What you will do - Please print the entries exactly, omitting each image.

Data for review -
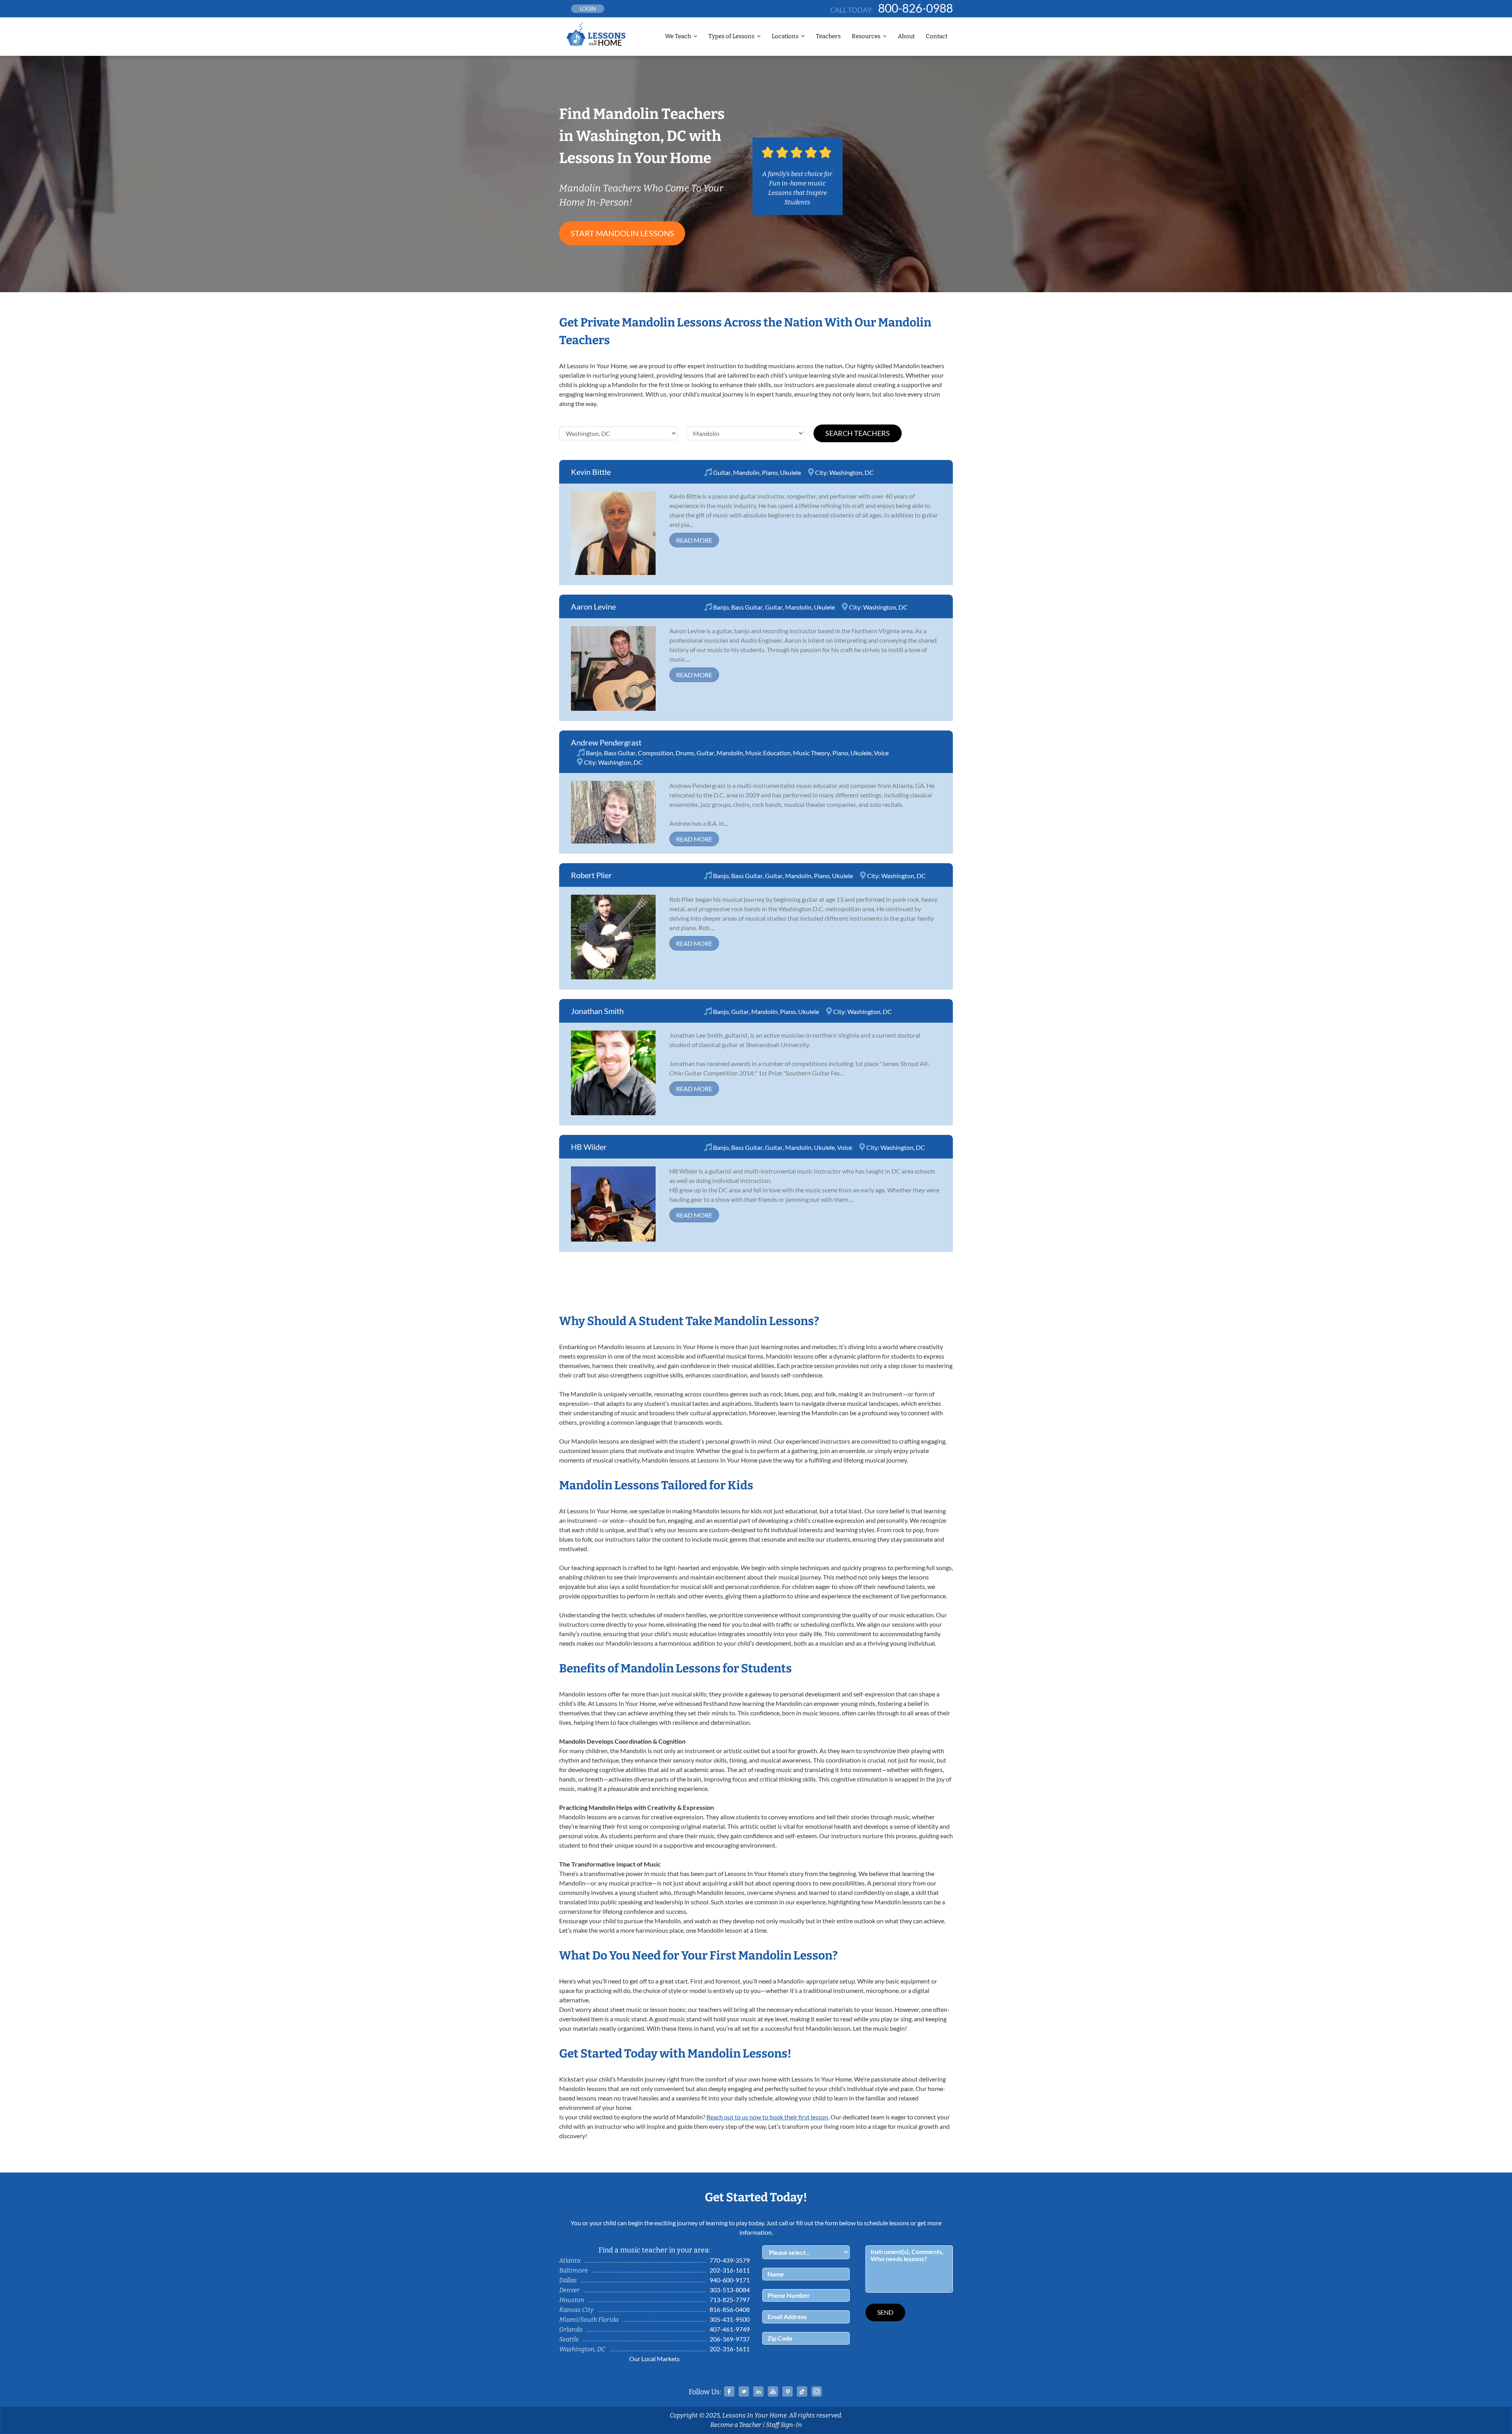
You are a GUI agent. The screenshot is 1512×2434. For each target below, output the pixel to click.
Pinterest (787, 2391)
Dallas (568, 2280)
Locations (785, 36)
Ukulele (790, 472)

Answer section -
You are a GUI agent. The screenshot is 1512×2434. For each target below, output the pixel to click.
Pinterest (787, 2391)
Dallas (568, 2280)
Locations (785, 36)
Ukulele (790, 472)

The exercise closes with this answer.